SOAL LATIHAN —
Salin dengan persis bagian berita tentang dialog pencegahan radikalisme di bawah, mulai dari "Teater H.A.R Partosentono, Berita" terus sampai "Agus Isnaini, M.Si.".

KUTIPAN DOKUMEN —
►
Cegah Paham Radikalisme, Fakultas Ushuluddin UIN Jakarta Gelar Dialog Kolaboratif Bersama RRI dan Densus 88

Cegah Paham Radikalisme, Fakultas Ushuluddin UIN Jakarta Gelar Dialog Kolaboratif Bersama RRI dan Densus 88

Teater H.A.R Partosentono, Berita UIN Online — UIN Jakarta melalui Fakultas Ushuluddin bekerja sama dengan RRI dan Densus 88 menggelar Dialog kolaboratif bertema “Kolaborasi untuk Damai: Media, Pemuda, dan Upaya Deradikalisasi” di Teater H.A.R Partosentono, Rabu (18/6/2025). Kegiatan ini bertujuan memberikan wawasan kepada mahasiswa dan masyarakat tentang pencegahan radikalisme melalui sinergi media, akademisi, dan aparat keamanan.

Acara yang dipandu Fahmi Andryan ini dihadiri oleh mahasiswa dan jajaran akademisi UIN Jakarta, termasuk Dekan Fakultas Ushuluddin Prof. Drs. Ismatu Ropi, M.A., Ph.D., serta menghadirkan empat narasumber yaitu Kepala Pusat Pemberitaan LLP RRI Besty Charmin Simatupang, Dosen Fakultas Ushuluddin Dr. Hj. Yuminah Rahmatullah, M.A., aktivis deradikalisasi Ustaz Sofyan Sauri, dan Kanit 1 Kontra Ideologi Densus 88 Polri Kompol Agus Isnaini, M.Si.

Dekan Fakultas Ushuluddin, Prof. Drs. Ismatu Ropi, M.A., Ph.D., memberikan apresiasi atas kolaborasi dalam upaya pencegahan radikalisme. “Kolaborasi ini menjadi upaya untuk menumbuhkan kesadaran generasi muda akan pentingnya berpikir kritis dan memahami agama secara benar sebagai bentuk pencegahan terhadap radikalisme,” ujarnya. 

Selanjutnya, Besty Charmin Simatupang menggarisbawahi bahwa media memiliki tanggung jawab besar dalam mencegah penyebaran paham radikal di kalangan pemuda. Ia menilai pemuda memegang kunci kemajuan bangsa, sehingga ketika integritas mereka rapuh dan mudah disusupi kelompok tertentu, maka keberlangsungan negara pun terancam.
◄
DATA YANG DIBERIKAN —
►
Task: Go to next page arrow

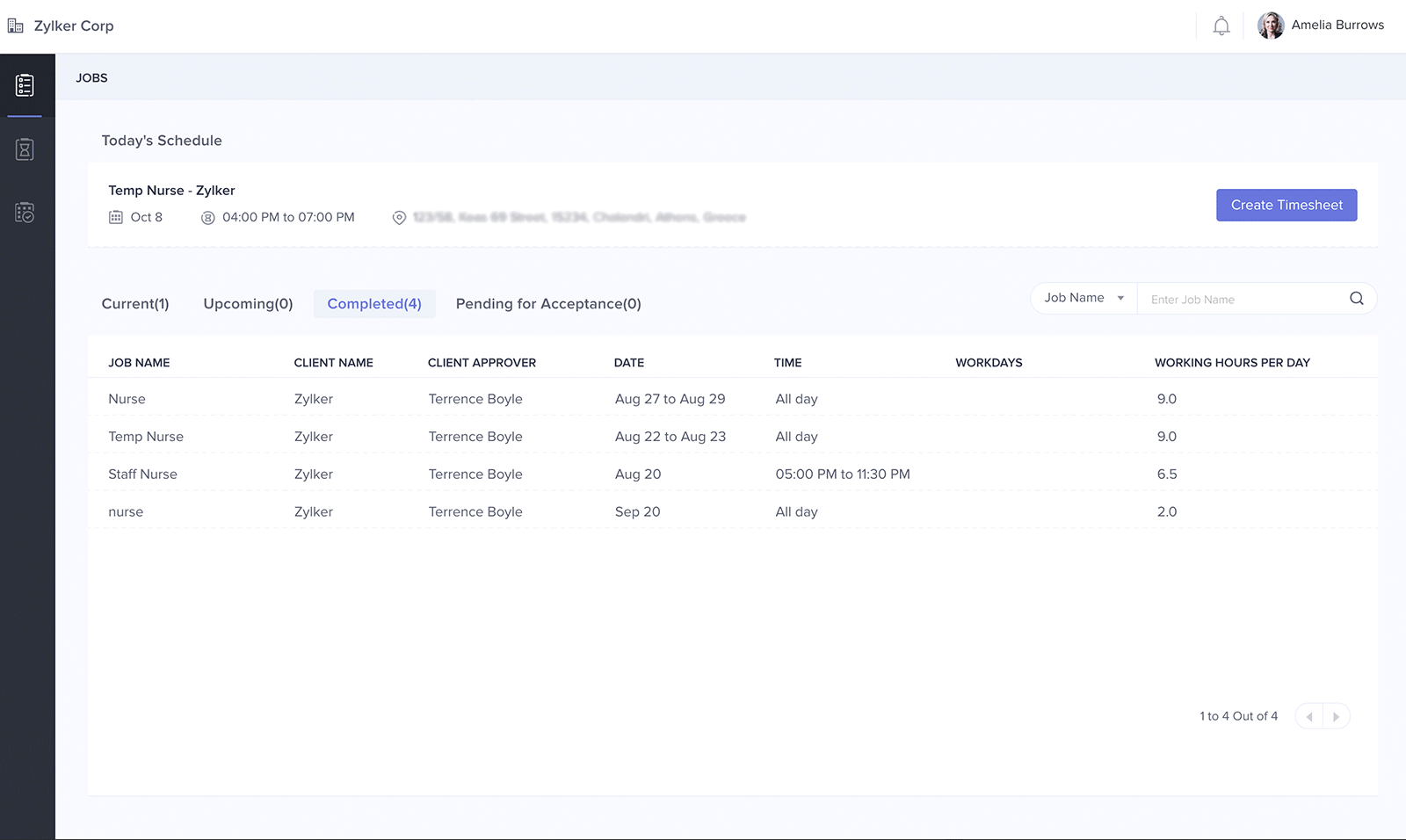Action: tap(1336, 717)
◄
JAWABAN SOAL —
Teater H.A.R Partosentono, Berita UIN Online — UIN Jakarta melalui Fakultas Ushuluddin bekerja sama dengan RRI dan Densus 88 menggelar Dialog kolaboratif bertema “Kolaborasi untuk Damai: Media, Pemuda, dan Upaya Deradikalisasi” di Teater H.A.R Partosentono, Rabu (18/6/2025). Kegiatan ini bertujuan memberikan wawasan kepada mahasiswa dan masyarakat tentang pencegahan radikalisme melalui sinergi media, akademisi, dan aparat keamanan.

Acara yang dipandu Fahmi Andryan ini dihadiri oleh mahasiswa dan jajaran akademisi UIN Jakarta, termasuk Dekan Fakultas Ushuluddin Prof. Drs. Ismatu Ropi, M.A., Ph.D., serta menghadirkan empat narasumber yaitu Kepala Pusat Pemberitaan LLP RRI Besty Charmin Simatupang, Dosen Fakultas Ushuluddin Dr. Hj. Yuminah Rahmatullah, M.A., aktivis deradikalisasi Ustaz Sofyan Sauri, dan Kanit 1 Kontra Ideologi Densus 88 Polri Kompol Agus Isnaini, M.Si.